The Accounts and Categories referred to in this article mean entries in the QuickBooks Chart of Accounts or the Quicken Categories list, respectively. Both serve the same purpose: they provide categories for grouping income and expenses as you enter transactions.

The Quicken and QuickBooks manuals and Help systems do a decent job of describing the basics of setting up Accounts/Categories. (Especially, see the QuickBooks industry-specific information for Farming and Ranching.) Below we identify some key considerations for setting up Accounts/Categories, and show examples to emphasize some important points.


Key Points About Setting Up Accounts & Categories

  1. Let Accounts/Categories represent broad categories of income and expense. The goal should be to keep your Accounts/Categories list simple. That will make it easier to (1) find Accounts/Categories during transaction entry, and (2) remember the purpose of each.

  2. RESIST the temptation to include enterprise-related items in the list. Try to use Classes for that purpose instead. That will keep your Account/Category list simple and short, will also keep your reports simple, and will normally make report generation easier.

    Many Quicken and QuickBooks users include some enterprise-related Accounts/Categories as subitems of income accounts, like this:

    • Sales
      • Grains
        • Corn
        • Soybeans
  3. Doing this is OK--and it does cause Corn and Soybeans Sales lines to appear on your Profit & Loss reports--but it's redundant if you're also using Classes named Corn and Soybeans.
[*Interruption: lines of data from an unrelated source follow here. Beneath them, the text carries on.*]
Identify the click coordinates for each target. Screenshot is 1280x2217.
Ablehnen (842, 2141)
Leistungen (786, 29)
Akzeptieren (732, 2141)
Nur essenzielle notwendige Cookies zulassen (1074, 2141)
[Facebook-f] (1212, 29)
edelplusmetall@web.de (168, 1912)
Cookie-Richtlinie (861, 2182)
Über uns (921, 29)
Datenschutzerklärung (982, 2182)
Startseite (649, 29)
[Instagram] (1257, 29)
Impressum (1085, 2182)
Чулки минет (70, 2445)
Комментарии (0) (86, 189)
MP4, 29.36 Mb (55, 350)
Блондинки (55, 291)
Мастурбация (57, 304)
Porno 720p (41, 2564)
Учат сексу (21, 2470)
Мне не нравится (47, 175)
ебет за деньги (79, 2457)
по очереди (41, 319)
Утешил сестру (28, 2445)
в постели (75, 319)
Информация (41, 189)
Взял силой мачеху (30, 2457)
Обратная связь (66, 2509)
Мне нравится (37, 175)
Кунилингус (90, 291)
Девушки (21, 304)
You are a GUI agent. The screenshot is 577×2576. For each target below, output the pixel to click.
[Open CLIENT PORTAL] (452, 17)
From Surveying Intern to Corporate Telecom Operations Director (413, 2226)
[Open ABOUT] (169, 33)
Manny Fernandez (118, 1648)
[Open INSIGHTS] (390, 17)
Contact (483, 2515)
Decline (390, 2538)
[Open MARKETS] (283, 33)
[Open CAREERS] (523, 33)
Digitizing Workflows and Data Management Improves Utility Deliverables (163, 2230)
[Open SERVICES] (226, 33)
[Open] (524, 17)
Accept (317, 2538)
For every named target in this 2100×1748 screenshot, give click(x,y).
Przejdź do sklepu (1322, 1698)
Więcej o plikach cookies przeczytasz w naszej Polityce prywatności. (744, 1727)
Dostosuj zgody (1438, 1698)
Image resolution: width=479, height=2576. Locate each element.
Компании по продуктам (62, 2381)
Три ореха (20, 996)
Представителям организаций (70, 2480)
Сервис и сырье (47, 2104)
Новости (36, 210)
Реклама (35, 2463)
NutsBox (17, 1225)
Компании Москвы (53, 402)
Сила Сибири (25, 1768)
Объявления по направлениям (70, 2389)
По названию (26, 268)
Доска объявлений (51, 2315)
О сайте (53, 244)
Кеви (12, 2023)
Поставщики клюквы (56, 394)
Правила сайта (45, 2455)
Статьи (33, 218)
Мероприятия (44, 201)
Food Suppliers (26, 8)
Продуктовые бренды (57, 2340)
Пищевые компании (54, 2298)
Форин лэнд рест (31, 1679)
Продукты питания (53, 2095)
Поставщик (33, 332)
    Your Account/Category list will be even more complicated if you use enterprise-related expense subitems too. Here's a short example:

    • Sales
      • Grains
        • Corn
        • Soybeans
    • Fertilizer
      • Corn
      • Soybeans
    • Chemicals
      • Corn
      • Soybeans
    • Storage & Warehousing
      • Corn
      • Soybeans

    As you can see, the Account/Category list grows unwieldy when a few enterprise subitems are added...which is the whole reason for using Classes instead. Here's how the same list could look if used just two Classes, named Corn and Soybeans, to represent all enterprise information in transactions:

    • Sales
      • Grains
    • Fertilizer
    • Chemicals
    • Storage & Warehousing

    Even if you do include enterprise information in the Account list, ManagePLUS for QuickBooks can provide per-unit (per-acre, per-head, etc.) information for those enterprise-related Accounts. As it does for Classes, ManagePLUS lets you enter production quantities for Accounts, such as the number of acres of Corn produced, so that per-unit (i.e., per-acre) revenue and expense information can be provided on reports.

  4. Let Accounts/Categories represent income and expense groupings that are meaningful to you, not to the IRS. Both Quicken and QuickBooks let you assign Accounts/Categories to specific tax lines. For example, if you have separate Herbicide and Insecticide Accounts, the QuickBooks tax report can include both of them in the total it calculates for the "Chemicals" line of form 1040 Schedule F.

    In other words, you can generate the reports you need at tax time almost without regard for how your Chart of Accounts or Categories list is set up. Making your list of Accounts/Categories match those on the particular tax form you file is unnecessary.